Role of proteinase-activated receptor-2 in anti-bacterial and immunomodulatory effects of interferon-γ on human neutrophils and monocytes

Recent studies show that proteinase-activated receptor-2 (PAR₂) contributes to the development of inflammatory responses. However, investigations into the precise role of PAR₂ activation in the anti-microbial defence of human leucocytes are just beginning. We therefore evaluated the contribution of PAR₂ to the anti-microbial response of isolated human innate immune cells.
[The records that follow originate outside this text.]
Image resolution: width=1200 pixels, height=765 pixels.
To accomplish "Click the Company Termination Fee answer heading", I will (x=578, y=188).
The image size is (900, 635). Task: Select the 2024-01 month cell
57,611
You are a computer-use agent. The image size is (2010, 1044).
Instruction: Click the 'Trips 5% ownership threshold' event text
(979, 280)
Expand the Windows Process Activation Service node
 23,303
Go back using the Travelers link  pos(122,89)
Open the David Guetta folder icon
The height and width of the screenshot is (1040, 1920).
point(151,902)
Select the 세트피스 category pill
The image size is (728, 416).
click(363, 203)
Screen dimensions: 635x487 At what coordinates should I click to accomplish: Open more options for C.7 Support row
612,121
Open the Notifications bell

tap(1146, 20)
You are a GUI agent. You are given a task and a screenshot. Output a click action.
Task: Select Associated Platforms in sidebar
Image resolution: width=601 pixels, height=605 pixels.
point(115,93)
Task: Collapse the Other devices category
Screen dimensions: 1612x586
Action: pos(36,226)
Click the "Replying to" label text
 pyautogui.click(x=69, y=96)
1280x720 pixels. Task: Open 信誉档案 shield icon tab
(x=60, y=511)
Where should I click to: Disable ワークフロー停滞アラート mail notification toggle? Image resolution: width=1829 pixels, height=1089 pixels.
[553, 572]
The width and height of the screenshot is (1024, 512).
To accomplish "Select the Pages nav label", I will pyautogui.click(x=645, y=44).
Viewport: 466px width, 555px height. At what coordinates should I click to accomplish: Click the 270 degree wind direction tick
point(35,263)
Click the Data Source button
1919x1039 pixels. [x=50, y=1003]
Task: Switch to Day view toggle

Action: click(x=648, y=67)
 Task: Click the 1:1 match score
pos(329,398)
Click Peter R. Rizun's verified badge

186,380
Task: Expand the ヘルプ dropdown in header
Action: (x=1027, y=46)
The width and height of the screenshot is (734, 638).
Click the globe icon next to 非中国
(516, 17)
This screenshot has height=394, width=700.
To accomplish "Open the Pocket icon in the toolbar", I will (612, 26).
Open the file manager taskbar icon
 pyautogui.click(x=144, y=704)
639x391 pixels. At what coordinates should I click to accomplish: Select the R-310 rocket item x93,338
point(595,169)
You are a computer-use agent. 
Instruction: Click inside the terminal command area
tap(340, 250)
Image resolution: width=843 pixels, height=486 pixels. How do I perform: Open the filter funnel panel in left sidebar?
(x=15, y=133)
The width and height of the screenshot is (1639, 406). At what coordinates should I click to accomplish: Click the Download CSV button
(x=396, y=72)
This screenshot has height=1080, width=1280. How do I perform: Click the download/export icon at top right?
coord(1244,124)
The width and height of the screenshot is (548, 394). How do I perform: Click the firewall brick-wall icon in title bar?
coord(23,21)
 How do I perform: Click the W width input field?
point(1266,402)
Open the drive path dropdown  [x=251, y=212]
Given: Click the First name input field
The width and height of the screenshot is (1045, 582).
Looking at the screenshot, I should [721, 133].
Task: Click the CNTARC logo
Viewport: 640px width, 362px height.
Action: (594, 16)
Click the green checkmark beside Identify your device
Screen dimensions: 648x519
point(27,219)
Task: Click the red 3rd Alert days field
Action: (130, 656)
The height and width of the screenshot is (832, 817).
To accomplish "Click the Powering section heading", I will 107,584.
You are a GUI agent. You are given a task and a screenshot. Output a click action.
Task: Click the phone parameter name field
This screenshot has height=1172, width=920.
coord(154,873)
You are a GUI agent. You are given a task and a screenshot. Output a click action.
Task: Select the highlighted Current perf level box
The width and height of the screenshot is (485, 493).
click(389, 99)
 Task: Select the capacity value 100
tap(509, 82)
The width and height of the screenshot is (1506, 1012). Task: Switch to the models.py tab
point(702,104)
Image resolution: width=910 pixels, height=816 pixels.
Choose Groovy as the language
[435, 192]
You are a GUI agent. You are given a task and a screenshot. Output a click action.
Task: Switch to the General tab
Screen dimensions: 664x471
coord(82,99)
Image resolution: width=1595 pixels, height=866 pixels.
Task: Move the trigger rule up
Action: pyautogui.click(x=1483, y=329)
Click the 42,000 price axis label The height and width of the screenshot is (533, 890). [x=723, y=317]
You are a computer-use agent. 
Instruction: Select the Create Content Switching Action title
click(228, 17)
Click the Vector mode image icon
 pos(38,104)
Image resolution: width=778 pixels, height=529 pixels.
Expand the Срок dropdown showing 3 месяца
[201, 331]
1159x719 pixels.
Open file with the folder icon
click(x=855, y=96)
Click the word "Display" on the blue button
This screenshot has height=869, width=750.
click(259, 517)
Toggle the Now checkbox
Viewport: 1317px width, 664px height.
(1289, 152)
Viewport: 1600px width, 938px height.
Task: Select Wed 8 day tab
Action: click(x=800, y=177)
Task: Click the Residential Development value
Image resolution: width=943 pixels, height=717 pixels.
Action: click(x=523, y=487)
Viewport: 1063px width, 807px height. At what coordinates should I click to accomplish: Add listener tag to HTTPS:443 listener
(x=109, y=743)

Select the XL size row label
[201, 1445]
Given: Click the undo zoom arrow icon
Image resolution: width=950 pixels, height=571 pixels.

We found that PAR₂ agonist, acting alone, enhances phagocytosis of Staphylococcus aureus and killing of Escherichia coli by human leucocytes, and that the magnitude of the effect is similar to that of interferon-γ (IFN-γ). However, co-application of PAR₂-cAP and IFN-γ did not enhance the phagocytic and bacteria-killing activity of leucocytes beyond that triggered by either agonist alone. On the other hand, IFN-γ enhances PAR₂ agonist-induced monocyte chemoattractant protein 1 (MCP-1) secretion by human neutrophils and monocytes. Furthermore, phosphoinositide-3 kinase and janus kinase molecules are involved in the synergistic effect of PAR₂ agonist and IFN-γ on MCP-1 secretion. Our findings suggest a potentially protective role of PAR₂ agonists in the anti-microbial defence established by human monocytes and neutrophils.